When am down, down things seem to matter. So here goes.

20 children burnt in the dormitory of a boarding school. One of the supposedly premier boarding school in the country. Girls’ dormitory, the matron had locked the children in.

I have shied away from the papers since I heard the headlines on the fm stations yesterday. I was in boarding school, for long. Too long. I grew to hate it.

Hell holes. Sanctioned living hell holes. The new vision is the government paper, and, just maybe, the horror of this will make us do some self examination. The horror is here, and a list of other school fires. Suprisingly common, arent they? The graphics. Not for the faint hearted.

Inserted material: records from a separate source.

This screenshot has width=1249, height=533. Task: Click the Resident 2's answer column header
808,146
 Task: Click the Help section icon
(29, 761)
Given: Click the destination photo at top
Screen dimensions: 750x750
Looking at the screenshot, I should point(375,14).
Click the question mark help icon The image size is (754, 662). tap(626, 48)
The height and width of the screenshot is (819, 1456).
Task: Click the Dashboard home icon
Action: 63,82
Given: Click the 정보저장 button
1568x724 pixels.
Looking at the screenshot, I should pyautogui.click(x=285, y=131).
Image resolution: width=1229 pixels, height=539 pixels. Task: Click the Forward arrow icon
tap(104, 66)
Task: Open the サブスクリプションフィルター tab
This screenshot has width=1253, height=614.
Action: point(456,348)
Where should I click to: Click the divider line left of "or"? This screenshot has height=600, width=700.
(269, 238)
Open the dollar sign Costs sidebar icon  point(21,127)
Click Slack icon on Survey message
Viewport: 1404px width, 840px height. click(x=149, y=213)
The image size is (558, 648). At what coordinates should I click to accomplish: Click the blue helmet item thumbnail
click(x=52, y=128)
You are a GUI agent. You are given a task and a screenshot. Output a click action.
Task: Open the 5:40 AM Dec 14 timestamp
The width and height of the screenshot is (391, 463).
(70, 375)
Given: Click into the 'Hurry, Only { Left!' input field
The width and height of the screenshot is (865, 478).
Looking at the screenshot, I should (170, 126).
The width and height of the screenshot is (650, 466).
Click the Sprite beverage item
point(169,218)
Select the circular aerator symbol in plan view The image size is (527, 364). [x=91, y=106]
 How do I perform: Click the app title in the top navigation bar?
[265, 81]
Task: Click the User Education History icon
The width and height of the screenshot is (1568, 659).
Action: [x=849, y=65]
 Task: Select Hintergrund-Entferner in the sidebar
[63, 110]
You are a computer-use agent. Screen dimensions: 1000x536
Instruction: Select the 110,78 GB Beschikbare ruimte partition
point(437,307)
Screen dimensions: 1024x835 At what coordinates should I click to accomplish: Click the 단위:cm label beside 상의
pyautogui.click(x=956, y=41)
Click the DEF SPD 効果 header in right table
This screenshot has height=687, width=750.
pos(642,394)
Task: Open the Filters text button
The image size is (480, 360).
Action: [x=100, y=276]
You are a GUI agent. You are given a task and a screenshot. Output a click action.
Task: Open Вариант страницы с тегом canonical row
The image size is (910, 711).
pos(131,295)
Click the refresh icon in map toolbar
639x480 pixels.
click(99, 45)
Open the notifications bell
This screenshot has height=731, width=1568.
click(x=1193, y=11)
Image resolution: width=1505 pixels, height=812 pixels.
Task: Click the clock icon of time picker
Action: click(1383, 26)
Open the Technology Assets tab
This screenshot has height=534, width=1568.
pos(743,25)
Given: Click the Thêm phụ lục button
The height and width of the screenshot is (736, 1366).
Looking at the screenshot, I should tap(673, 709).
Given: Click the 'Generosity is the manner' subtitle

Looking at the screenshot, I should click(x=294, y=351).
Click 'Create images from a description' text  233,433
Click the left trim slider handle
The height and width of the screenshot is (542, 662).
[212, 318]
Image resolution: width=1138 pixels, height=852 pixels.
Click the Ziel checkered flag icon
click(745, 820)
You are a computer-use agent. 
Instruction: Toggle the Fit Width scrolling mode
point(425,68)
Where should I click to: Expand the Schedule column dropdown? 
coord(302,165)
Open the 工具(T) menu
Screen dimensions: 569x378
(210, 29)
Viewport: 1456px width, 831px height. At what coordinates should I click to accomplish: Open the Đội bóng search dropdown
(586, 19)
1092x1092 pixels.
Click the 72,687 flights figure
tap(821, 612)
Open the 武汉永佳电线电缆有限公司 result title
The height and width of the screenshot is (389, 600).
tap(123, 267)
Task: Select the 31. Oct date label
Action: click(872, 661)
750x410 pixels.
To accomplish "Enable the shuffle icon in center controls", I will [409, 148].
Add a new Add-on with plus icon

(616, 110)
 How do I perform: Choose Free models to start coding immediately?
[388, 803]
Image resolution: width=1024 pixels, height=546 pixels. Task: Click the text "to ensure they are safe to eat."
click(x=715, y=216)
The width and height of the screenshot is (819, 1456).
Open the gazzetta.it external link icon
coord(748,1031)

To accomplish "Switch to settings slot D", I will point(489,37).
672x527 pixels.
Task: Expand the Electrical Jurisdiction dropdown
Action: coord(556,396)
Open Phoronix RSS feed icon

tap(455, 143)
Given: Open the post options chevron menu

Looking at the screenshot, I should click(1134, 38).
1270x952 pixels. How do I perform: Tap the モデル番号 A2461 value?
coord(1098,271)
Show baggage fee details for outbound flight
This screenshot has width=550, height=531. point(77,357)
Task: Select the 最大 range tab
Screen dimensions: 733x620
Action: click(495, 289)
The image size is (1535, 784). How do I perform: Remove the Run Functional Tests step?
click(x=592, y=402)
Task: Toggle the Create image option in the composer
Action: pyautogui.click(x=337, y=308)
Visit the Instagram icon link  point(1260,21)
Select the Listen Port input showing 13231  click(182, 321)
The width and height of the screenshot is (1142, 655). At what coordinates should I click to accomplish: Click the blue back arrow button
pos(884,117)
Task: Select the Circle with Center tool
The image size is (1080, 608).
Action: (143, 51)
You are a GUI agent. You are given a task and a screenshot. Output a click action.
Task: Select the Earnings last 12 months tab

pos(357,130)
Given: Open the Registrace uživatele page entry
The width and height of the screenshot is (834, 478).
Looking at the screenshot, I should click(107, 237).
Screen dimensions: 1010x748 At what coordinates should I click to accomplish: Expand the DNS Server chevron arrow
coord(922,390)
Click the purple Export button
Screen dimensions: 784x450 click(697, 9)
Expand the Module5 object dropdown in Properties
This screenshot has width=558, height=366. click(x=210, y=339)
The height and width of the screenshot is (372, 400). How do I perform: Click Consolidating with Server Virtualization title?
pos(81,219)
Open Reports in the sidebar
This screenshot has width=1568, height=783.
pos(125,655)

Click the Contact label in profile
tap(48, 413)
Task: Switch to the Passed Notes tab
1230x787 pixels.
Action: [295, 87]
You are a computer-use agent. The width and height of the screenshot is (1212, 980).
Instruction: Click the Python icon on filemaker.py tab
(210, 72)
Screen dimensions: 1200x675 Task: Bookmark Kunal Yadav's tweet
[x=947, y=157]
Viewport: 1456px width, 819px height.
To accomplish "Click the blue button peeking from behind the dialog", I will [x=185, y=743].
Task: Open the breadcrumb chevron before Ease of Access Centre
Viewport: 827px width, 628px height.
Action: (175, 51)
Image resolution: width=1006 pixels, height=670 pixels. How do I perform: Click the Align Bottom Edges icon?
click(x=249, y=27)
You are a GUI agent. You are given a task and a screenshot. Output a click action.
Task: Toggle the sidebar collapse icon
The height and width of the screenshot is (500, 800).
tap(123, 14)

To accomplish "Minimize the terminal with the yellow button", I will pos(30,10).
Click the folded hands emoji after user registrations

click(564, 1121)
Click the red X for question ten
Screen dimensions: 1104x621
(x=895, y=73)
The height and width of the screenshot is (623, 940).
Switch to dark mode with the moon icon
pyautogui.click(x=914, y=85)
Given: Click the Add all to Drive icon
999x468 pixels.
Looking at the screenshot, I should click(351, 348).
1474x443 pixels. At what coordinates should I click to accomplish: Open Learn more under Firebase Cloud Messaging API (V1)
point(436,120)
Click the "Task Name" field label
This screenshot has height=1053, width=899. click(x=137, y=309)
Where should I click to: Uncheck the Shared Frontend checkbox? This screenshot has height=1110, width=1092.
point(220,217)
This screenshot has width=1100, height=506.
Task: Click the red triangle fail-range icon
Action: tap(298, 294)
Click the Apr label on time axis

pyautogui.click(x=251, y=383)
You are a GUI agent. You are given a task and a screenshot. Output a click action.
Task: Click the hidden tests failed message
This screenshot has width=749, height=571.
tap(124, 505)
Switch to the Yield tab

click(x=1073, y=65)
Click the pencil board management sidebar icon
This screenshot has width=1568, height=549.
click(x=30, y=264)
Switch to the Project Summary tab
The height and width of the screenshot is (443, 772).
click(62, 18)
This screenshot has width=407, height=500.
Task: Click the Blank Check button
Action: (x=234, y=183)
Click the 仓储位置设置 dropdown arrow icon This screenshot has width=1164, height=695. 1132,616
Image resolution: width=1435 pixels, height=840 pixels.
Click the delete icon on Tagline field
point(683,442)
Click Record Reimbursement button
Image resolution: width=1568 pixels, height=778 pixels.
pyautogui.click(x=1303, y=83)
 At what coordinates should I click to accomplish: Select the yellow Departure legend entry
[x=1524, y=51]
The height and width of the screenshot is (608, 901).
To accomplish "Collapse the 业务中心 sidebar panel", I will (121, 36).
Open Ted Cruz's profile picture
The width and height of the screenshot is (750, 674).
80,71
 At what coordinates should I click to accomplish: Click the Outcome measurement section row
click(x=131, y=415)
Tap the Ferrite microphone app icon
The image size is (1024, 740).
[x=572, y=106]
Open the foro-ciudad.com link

But reminded me of my boarding school dormitory. Triple decked beds, wires and steel posts everywhere. Having to climb up to the highest deck, or the lowest, as necessary. A concrete cage with steel partitions. Used to like the uppermost deck best. Open, to the roof. Could lie in it and look at the roof, when it was not too hot. No ceiling, plain corrugated iron sheets. Unpainted.

A fire in that place?

Makes me shiver. More than 200 kids crammed into the room. Two doorways, at either end of the long A-frame building. And one side free of the triples. Only one side of the room had a space that ran the length of the room. The beds were arranged in rows, 3 beds per row, end to end, a half meter of space between neighbouring rows. Big enough for us to squeeze our small frames through. And to jump from one bed to the next, in case of an emergency (prefect sighted, lights not out, not in own bed, etc)

Good thing the windows were large, no glass, plain iron frames with those rectangles in which the glass was supposed to go, just big enough for us to squeeze through. (Done, on some occasions. Prefect coming and we are not supposed to be in the dorm.)

Why did we never get fires? Don’t know. Law of probabilities, and we lucked out, maybe.

The dorm was just a shelter against the elements. The rain and the sun. When it was cold, it was miserable, wind from the lake from one end of the room to the next. When it was hot, the iron roof held the heat lovingly and baked us underneath. Oh, we did not have fires, because we were not allowed electric implements in the dormitory. Though there were some dare-devils who would boil a mug of water. Very simple implement, the heater. Get a bed spring, the coiled type, just small enough to fit in a mug of water. (Glad that they were plastic). Put live electric wire one end of it, and another the other end. Sockets of the lights worked well. And wait for the water to boil. For some reason, I don’t remember finding any sockets in the power points. Didn’t leave them there when I left.

Ugh. Nice memories, those.

Still, at least there was no fire, not when I was there. I hated the place so much (not the living conditions, which I am surprised I remember, but the constant, gnawing hunger in the pit of the stomach, that is why I hated that school), I have never gone back since I graduated.

But at least I did graduate alive.


GayUganda

3 comments:

Princess said...

I've failed to get through the entire piece.I might very well burst into tears...
Pray for the families, GUG.
Pray.
I wish I could wave it all away. :0(

Wildeyearnings said...

The news of the fire is all over the Kenyan media. Very sad and shocking. Sad thing is though that Kenyan officials are acting all shocked and yet a couple of these fires happen every year in Kenyan boarding schools! Seems we never learn.

gayuganda said...

Yeah Princess.

WildeY, very true. Seems situation is the same in Kenya. Funny, we have so many Kenyan kids in schools here. Could easily have been some of them.